Powerful Custom Search Engines with Diffbot

In this tutorial, I’ll show you how to build a custom SitePoint search engine that far outdoes anything WordPress could ever put out. We’ll be using Diffbot as a service to extract structured data from SitePoint automatically, and this matching API client to do both the searching and crawling.

Diffbot logo

I’ll also be using my trusty Homestead Improved environment for a clean project, so I can experiment in a VM that’s dedicated to this project and this project alone.

What’s what?

To make a SitePoint search engine, we need to do the following:

  1. Build a Crawljob which will index and process the entire SitePoint.com domain and keep itself up to date with newly published content.
  2. Build a GUI for submitting search queries to the saved set produced by this crawljob. Searching is done via the Search API. We’ll do this in a followup post.

A Diffbot Crawljob does the following:

  1. It spiders a URL pattern for URLs. This does not mean processing – it means looking for links to process on all the pages it can find, starting from the domain you originally passed in as seed.
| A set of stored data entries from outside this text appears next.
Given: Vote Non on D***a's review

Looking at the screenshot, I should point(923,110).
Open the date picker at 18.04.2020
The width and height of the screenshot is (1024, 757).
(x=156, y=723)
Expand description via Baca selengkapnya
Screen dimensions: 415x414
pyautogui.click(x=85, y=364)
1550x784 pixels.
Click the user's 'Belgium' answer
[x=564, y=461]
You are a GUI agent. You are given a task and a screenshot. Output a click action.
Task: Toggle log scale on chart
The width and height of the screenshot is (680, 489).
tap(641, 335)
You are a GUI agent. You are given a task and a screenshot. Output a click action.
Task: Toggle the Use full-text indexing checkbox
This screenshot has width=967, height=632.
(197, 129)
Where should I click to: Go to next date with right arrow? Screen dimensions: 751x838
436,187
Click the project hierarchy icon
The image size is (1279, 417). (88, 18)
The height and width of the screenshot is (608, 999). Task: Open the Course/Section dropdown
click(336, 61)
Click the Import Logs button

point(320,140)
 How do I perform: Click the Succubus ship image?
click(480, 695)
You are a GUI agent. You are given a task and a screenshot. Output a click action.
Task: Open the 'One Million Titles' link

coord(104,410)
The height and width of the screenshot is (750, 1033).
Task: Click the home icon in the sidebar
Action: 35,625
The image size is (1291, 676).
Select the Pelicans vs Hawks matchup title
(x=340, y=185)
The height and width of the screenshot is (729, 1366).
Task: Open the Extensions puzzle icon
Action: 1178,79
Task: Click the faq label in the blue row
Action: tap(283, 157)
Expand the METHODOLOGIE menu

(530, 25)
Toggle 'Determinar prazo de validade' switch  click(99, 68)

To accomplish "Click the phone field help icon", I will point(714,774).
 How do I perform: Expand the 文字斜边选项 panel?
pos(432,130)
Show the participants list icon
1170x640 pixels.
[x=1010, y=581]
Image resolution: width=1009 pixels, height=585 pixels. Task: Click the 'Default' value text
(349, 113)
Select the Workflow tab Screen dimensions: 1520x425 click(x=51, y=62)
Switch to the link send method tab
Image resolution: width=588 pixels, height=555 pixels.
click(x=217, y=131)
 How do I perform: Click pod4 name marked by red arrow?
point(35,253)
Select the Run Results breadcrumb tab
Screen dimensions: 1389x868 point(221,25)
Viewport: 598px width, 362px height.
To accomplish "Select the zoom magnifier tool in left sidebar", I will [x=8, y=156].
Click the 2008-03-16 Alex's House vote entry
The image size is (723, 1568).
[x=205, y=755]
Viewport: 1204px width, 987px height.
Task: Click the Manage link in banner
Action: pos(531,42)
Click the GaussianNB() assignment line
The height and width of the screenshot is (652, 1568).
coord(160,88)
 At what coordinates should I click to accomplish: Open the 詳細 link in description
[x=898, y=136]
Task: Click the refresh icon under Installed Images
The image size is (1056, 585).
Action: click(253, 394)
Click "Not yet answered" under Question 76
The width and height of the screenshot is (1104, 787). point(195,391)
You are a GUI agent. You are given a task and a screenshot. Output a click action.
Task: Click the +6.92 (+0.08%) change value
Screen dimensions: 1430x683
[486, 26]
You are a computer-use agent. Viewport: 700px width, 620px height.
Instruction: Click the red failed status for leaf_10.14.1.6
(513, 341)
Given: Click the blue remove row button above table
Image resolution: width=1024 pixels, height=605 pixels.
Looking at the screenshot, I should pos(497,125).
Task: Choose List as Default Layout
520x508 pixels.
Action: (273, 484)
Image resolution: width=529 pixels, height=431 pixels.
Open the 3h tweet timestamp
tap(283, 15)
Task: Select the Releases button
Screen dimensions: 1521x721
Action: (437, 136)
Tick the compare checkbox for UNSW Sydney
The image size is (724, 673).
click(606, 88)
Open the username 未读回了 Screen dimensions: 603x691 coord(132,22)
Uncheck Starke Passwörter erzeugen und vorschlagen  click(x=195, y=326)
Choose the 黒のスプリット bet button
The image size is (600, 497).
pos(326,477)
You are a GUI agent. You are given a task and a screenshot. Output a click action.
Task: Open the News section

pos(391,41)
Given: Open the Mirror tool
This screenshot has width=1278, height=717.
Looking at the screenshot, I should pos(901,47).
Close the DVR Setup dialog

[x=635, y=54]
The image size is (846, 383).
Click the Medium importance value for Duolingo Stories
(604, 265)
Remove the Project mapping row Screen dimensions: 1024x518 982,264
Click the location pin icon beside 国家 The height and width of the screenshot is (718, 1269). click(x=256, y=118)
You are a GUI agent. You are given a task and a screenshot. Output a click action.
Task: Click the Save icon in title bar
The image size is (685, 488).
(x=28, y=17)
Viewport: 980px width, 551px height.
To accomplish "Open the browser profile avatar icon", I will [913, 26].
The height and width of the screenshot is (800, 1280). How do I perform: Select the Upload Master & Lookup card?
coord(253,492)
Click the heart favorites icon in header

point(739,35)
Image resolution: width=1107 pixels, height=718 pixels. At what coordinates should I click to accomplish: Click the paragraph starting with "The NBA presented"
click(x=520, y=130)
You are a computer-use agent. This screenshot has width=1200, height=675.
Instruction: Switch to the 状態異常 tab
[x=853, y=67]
For the difference between crawling and processing, see here.
  2. It processes the pages found on the spidered URLs with the designated API engine – for example, using Product API, it processes all products it found on Amazon.com and saves them into a structured database of items on offer.

Creating a Crawljob

Jobs can be created through Diffbot’s GUI, but I find creating them via the crawl API is a more customizable experience. In an empty folder, let’s first install the client library.

composer require swader/diffbot-php-client

I now need a job.php file into which I’ll just dump the job creation procedure, as per the README:

include 'vendor/autoload.php';

use Swader\Diffbot\Diffbot;
$diffbot = new Diffbot('my_token');

The Diffbot instance is used to create access points to API types offered by Diffbot. In our case, a “Crawl” type is needed. Let’s name it “sp_search”.

$job = $diffbot->crawl('sp_search');

This will create a new crawljob when the call() method is called. Next, we’ll need to configure the job. First, we need to give it the seed URL(s) on which to start the spidering process:

$job
    ->setSeeds(['http://sitepoint.com'])

Then, we make it notify us when it’s done crawling, just so we know when a crawling round is complete, and we can expect up to date information to be in the dataset.

$job
    ->setSeeds(['http://sitepoint.com'])
    ->notify('bruno.skvorc@sitepoint.com')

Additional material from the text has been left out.